Stored entries
=-=-=-=-=

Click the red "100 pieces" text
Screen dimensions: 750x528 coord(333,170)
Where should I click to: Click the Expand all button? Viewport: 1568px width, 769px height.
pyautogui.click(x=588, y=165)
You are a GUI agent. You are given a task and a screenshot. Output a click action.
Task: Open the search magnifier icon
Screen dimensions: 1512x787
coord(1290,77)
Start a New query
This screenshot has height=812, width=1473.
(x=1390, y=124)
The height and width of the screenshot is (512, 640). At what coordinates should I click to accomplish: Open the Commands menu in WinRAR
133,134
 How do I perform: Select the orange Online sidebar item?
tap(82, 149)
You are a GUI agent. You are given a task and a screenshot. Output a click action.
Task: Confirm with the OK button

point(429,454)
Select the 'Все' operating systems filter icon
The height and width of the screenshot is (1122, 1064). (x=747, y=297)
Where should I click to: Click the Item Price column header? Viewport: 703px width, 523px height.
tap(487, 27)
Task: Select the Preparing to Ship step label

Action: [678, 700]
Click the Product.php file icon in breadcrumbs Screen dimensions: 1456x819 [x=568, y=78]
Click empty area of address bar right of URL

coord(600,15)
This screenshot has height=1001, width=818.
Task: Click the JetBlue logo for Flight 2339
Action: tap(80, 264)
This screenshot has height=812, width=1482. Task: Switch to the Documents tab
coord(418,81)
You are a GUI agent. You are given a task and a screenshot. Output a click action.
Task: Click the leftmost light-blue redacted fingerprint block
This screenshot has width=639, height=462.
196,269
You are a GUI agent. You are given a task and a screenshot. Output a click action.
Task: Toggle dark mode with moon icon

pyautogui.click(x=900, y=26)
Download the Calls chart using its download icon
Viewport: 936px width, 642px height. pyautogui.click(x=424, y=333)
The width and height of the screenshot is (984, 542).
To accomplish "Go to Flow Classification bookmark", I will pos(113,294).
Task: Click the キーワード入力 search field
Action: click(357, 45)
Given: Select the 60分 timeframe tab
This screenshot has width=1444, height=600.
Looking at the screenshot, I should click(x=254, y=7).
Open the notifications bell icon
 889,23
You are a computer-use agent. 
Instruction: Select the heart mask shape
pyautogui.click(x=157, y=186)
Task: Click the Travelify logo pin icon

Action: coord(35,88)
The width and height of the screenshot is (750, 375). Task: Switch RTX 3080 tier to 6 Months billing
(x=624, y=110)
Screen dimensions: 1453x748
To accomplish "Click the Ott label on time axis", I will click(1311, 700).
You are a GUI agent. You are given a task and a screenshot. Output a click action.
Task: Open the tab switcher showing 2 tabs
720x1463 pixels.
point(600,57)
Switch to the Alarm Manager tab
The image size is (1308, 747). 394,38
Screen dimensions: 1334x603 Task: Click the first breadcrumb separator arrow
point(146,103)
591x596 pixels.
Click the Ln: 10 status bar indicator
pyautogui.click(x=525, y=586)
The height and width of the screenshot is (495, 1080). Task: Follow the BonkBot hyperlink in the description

=-=-=-=-=

Render every line of the listing, from the one containing "Where should I click to: Click the Expand" down through the one containing "tap(82, 149)", as a JSON list of strings. Use one string per line, include both end lines, and omit blank lines.

→ **Reply**
[
  "Where should I click to: Click the Expand all button? Viewport: 1568px width, 769px height.",
  "pyautogui.click(x=588, y=165)",
  "You are a GUI agent. You are given a task and a screenshot. Output a click action.",
  "Task: Open the search magnifier icon",
  "Screen dimensions: 1512x787",
  "coord(1290,77)",
  "Start a New query",
  "This screenshot has height=812, width=1473.",
  "(x=1390, y=124)",
  "The height and width of the screenshot is (512, 640). At what coordinates should I click to accomplish: Open the Commands menu in WinRAR",
  "133,134",
  " How do I perform: Select the orange Online sidebar item?",
  "tap(82, 149)"
]